No, people disagree on the meaning, scope, nature, and purpose of “free
speech”, despite agreeing that “free speech” is a good thing.

It's true that the First Amendment (especially when combined with
incorporation under the 14th) directly embodies a reasonably close
approximation of one of the viewpoints of what free speech is all about, while
simultaneously looking like a narrow special case of one of the other
viewpoints.

But the nature of the disagreement here is not confusion between a principle
and a legal embodiment of that principle, but a fundamental clash of beliefs
about the nature of the named principle.

------
394549
> The letter is circulating on Google’s internal communication systems and is
> signed by about 1,000 employees, according to two people familiar with the
> document, who were not authorized to speak publicly.

> ...

> The internal debate over Maven, viewed by both supporters and opponents as
> opening the door to much bigger defense contracts, generated a petition
> signed by about 4,000 employees who demanded “a clear policy stating that
> neither Google nor its contractors will ever build warfare technology.”

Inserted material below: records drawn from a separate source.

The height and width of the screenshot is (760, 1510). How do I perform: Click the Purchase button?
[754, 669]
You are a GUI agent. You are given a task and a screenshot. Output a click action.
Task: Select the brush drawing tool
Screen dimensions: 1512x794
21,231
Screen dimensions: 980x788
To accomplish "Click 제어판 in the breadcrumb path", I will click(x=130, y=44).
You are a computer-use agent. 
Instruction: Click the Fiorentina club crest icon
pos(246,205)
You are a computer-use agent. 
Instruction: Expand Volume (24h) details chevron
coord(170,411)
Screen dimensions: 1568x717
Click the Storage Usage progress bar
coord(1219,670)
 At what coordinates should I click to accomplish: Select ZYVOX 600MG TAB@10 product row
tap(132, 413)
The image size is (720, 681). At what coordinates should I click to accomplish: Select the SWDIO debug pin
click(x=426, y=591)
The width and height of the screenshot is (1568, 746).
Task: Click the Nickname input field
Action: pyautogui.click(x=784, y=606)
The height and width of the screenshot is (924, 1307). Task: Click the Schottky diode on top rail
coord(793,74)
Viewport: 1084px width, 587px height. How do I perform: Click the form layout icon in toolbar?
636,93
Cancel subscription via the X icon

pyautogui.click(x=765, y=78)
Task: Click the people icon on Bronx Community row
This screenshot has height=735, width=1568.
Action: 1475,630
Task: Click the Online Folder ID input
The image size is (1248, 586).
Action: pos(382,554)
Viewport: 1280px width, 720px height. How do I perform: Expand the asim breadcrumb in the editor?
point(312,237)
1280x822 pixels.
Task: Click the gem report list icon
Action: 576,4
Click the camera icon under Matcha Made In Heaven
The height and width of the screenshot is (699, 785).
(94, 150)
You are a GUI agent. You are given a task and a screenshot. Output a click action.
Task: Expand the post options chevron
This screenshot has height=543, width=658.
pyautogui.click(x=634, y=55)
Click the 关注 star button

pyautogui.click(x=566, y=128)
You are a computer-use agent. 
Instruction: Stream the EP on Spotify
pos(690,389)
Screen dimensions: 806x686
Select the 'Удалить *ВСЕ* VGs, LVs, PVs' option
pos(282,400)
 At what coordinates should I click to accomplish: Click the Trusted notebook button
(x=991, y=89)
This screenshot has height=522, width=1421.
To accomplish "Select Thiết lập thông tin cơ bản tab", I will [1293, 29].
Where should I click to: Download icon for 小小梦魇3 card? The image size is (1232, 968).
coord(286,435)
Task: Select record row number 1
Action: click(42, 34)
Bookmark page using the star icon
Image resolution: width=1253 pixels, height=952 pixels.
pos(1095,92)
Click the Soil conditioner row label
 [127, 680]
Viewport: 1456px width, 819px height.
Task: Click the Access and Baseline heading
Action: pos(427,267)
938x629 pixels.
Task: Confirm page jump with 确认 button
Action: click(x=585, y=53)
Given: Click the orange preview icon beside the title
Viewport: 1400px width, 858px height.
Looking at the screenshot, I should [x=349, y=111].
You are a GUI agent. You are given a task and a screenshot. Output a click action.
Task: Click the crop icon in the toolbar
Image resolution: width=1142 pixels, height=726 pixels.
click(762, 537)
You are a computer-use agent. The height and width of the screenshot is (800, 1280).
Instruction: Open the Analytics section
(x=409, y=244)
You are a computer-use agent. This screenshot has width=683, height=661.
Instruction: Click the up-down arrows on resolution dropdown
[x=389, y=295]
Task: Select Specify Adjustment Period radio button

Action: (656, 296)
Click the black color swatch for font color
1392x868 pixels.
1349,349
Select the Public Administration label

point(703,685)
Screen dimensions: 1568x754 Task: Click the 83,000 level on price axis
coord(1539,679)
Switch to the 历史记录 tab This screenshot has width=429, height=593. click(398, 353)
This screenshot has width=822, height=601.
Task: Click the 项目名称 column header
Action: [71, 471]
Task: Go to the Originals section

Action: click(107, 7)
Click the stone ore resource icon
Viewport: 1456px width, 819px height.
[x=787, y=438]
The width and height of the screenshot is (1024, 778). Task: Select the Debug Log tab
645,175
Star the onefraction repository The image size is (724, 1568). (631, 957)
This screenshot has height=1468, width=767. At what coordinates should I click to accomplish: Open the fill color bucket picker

Are signatures still being collected on the China letter? That count is quite
a bit less than letter protesting Project Maven.

In my mind, trying to enter the Chinese market is far more concerning than
Project Maven. The Chinese government has shown ample willingness to use its
economic leverage to force foreign companies to adopt its stances (for
instance [http://time.com/5348666/airlines-websites-taiwan-
china/](http://time.com/5348666/airlines-websites-taiwan-china/)), and
subjecting Google, _our main portal to the internet_ to that pressure is just
too risky.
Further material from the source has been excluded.